US asks G7 nations for help
| September 22, 2008 | |
Henry Paulson, the U.S. Treasury Secretary, turned to Canada and other Group of Seven industrialized countries Sunday to back a sweeping financial relief package to alleviate stresses in the banking system that carries a fast-rising price tag of well over US$700-billion.
“We have a global financial system and we are talking very aggressively with other countries around the world and encouraging them to do similar things,” Mr. Paulson said Sunday on the ABC News TV show This Week.
“And I believe a number of them will.”
In a fresh development, the proposed U.S. bailout was expanded Sunday to include Canadian and other foreign institutions with “significant operations” in the country, after the scheme was initially restricted to soaking up bad assets from U.S. lenders.
Canadian financial institutions have billions of dollars of illiquid and hard-to-value assets and were set to qualify for relief under the new terms of the bailout plan, which is expected to give unprecedented “absolute” authority to the Treasury to implement the program.

## What to do
In the news item about the U.S. bailout, which television show did Henry Paulson appear on when he made his Sunday remarks?

## Information provided
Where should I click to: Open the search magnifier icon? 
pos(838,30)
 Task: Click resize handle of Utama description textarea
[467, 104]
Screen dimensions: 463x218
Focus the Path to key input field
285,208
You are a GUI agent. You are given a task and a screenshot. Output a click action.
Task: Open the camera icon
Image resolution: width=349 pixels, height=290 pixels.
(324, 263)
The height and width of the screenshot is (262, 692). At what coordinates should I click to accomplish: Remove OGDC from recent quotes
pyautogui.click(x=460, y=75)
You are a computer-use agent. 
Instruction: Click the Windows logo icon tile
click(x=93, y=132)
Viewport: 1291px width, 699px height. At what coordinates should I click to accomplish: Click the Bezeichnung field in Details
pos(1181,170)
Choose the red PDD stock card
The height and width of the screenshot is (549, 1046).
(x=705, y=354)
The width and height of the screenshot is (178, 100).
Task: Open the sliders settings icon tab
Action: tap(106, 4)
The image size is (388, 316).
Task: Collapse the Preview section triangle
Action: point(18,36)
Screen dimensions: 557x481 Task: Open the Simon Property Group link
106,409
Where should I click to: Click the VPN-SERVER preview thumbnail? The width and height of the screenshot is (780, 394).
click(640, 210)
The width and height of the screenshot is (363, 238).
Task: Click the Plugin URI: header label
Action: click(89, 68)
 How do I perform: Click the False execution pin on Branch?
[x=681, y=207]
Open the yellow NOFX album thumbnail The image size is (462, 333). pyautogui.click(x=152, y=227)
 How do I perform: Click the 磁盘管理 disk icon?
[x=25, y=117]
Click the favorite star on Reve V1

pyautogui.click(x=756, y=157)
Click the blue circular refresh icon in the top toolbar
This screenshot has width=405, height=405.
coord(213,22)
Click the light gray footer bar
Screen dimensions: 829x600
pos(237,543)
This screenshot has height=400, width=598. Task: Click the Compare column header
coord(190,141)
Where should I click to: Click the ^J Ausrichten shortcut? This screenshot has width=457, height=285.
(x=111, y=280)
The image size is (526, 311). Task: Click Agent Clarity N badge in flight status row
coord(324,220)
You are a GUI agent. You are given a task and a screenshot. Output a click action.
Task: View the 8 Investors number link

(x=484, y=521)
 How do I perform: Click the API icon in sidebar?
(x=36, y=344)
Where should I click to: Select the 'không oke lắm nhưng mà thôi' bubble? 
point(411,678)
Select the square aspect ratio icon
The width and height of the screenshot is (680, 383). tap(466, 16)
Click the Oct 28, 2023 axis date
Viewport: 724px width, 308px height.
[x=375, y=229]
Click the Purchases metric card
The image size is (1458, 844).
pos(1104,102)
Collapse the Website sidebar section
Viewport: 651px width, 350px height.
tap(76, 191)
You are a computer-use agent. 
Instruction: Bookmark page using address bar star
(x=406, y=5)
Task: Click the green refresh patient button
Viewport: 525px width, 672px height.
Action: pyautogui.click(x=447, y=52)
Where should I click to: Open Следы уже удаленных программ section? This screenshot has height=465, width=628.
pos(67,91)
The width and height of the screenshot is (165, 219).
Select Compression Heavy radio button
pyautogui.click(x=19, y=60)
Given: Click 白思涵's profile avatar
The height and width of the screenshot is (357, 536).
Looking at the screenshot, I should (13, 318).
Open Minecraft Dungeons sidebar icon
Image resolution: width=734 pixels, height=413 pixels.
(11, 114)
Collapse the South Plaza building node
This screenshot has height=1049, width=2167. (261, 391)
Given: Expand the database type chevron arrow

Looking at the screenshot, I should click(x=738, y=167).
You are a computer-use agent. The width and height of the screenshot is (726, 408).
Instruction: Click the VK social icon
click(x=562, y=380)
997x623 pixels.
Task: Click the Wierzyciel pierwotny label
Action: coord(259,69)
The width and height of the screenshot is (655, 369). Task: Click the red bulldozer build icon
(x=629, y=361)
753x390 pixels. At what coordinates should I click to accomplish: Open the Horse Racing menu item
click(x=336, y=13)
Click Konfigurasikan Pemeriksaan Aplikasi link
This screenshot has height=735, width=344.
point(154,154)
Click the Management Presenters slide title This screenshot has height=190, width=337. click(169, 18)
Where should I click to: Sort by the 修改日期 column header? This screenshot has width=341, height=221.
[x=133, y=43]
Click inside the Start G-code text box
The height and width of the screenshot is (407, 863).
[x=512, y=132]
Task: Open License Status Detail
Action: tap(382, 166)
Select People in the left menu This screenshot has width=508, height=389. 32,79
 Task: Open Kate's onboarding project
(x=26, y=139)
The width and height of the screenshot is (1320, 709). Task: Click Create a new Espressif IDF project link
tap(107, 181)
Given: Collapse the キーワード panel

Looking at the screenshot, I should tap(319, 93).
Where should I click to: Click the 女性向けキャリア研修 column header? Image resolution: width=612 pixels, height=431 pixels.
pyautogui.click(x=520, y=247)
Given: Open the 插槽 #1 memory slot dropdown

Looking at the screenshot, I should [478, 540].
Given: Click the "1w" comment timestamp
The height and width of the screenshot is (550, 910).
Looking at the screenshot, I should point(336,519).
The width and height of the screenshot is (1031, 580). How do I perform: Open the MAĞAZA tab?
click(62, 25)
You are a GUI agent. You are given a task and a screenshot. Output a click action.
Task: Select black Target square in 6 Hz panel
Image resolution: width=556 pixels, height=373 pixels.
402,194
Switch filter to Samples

## Output for this exercise
The ABC News show This Week.